# Anyone Have Pet Frogs?



## jlyoncc1 (Mar 30, 2009)

My son would like to get a pet frog. Can anyone recommend a low maintenance frog that we can get? Someone told me African Clawed Frogs were easy. Any suggestions? Thanks!


----------



## Meg90 (Mar 30, 2009)

Check out my thread of African Clawed Frogs. They do not need heat like other species do, (they thrive in rm temp water) and you can feed them a pelleted diet or do full live fish. (instead of insects) also, you don't have to worry about humidity levels, and the adults can comfortably go a few weeks without eating once they are good and plump.


----------



## TKCARDANDCOIN (Mar 31, 2009)

I have two green tree frogs and they are pretty cool and easy to take care of.


----------



## Kristina (Mar 31, 2009)

I have a Cope's Grey Treefrog.
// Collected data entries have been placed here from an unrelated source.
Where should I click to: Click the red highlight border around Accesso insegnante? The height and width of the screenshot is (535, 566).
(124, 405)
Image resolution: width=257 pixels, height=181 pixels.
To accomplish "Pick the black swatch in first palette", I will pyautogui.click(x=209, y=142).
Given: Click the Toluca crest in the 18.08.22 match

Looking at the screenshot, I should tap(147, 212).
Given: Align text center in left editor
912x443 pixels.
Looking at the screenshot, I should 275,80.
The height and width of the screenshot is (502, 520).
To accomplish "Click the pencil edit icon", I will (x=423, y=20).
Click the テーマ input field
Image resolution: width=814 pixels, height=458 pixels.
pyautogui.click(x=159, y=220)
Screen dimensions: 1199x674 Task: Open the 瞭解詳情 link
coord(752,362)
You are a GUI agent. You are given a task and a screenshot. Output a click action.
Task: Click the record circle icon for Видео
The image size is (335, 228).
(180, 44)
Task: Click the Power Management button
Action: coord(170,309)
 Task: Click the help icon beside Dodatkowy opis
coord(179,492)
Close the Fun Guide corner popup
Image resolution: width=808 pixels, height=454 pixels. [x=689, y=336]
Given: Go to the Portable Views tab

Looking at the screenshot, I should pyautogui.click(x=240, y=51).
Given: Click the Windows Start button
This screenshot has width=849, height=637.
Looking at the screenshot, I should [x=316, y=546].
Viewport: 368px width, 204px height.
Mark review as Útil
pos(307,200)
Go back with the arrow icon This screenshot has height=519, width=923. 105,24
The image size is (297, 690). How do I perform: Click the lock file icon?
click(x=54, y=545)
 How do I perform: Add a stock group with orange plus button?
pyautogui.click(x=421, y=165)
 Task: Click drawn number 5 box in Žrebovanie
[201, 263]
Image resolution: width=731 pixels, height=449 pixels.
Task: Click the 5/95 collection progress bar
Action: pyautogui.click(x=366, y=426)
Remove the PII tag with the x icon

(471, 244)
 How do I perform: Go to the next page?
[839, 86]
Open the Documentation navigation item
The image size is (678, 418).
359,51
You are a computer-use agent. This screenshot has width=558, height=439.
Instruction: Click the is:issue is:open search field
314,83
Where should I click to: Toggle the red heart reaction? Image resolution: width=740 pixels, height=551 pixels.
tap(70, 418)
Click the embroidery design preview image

He is very low maintenence and I love to watch him, he is adorable.







He lives here






Kristina


----------



## jlyoncc1 (Mar 31, 2009)

Meg, I can't find your thread. Could you tell me where it is? They were the ones we were actually considering. Thanks everyone!


----------



## Meg90 (Mar 31, 2009)

My Pair of ACF

here you go! let me know if you have any more questions....I have had these two since they were froglets, a cm long each, and still with tiny little tails.


----------